Of the subsidies still in place, half have been identified as part of a yearlong American investigation into how the Chinese government has helped bankroll the rapid growth of its clean energy industries.

The rest represent a grab bag of miscellaneous policies, including a national exemption from certain stamp taxes and the provision of low-cost land to businesses in China’s Anhui province. The American filing with the WTO said that many of these were “actionable” as violations of free trade rules.

But it is the clean energy subsidies that might be most significant. Through various types of support, China has helped transform its wind turbine and solar panel manufacturers from also-rans into the world’s dominant producers in just five years. The American solar panel industry has been crumbling in the face of plunging prices forced by Chinese exports, with three companies — Solyndra, Evergreeen Solar and SpectraWatt — filing for bankruptcy in August alone.

Solyndra’s collapse has generated its own controversy within the United States, with critics saying the Obama administration made a bad bet in providing USD$527 million in federal loan guarantees to the company.

One of the largest non-Chinese survivors in the solar industry, SolarWorld, blamed Chinese subsidies in part for the closing last week of a 186-employee factory in Camarillo, Calif.

“Pervasive and all-encompassing Chinese subsidies are decimating our industry,” said Ben Santarris, a spokesman for SolarWorld, which is based in Germany but has more than 1,100 employees in the United States, even after the Camarillo factory closing.
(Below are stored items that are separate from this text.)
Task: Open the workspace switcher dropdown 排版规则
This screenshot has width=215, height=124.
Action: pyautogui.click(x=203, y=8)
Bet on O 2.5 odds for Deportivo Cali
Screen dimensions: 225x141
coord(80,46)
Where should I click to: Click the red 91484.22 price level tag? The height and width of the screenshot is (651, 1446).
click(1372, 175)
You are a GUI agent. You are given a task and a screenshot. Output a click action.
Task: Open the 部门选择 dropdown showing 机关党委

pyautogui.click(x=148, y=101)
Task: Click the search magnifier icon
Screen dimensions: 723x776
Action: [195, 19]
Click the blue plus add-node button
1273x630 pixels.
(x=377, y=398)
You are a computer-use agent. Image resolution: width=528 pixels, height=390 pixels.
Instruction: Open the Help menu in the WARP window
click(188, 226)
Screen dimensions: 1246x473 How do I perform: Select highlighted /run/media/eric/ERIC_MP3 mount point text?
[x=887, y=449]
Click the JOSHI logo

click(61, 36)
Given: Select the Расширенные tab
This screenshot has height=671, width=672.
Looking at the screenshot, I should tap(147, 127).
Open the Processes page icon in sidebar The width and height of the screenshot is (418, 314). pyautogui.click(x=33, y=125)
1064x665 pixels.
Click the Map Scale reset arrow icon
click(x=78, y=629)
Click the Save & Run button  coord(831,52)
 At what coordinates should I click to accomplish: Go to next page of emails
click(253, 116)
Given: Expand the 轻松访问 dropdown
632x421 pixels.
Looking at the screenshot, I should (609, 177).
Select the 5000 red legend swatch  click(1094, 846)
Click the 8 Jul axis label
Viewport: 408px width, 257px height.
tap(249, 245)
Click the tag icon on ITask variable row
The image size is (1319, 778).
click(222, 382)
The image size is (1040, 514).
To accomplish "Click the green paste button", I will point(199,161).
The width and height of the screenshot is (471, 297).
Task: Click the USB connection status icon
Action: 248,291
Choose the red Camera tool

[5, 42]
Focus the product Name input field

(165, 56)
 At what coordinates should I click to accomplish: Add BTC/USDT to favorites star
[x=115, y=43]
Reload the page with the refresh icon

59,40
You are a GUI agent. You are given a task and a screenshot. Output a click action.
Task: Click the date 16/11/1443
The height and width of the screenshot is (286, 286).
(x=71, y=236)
SolarWorld has been holding discussions with American officials, trade lawyers and competitors on how to respond to the Chinese subsidies, Santarris said. Commerce ministry officials in China have repeatedly denied that the country’s subsidies for clean energy industries violated W.T.O. rules. The commerce ministry was closed this week for national holidays.

In examining China’s clean energy subsidies over the last year, the Obama administration has already filed one complaint to the WTO. That filing involved a subsidy by Beijing of $6.7 million to $22.5 million for each wind turbine manufacturer that used parts made in China instead of imported parts. China responded by agreeing last June to revoke the subsidy.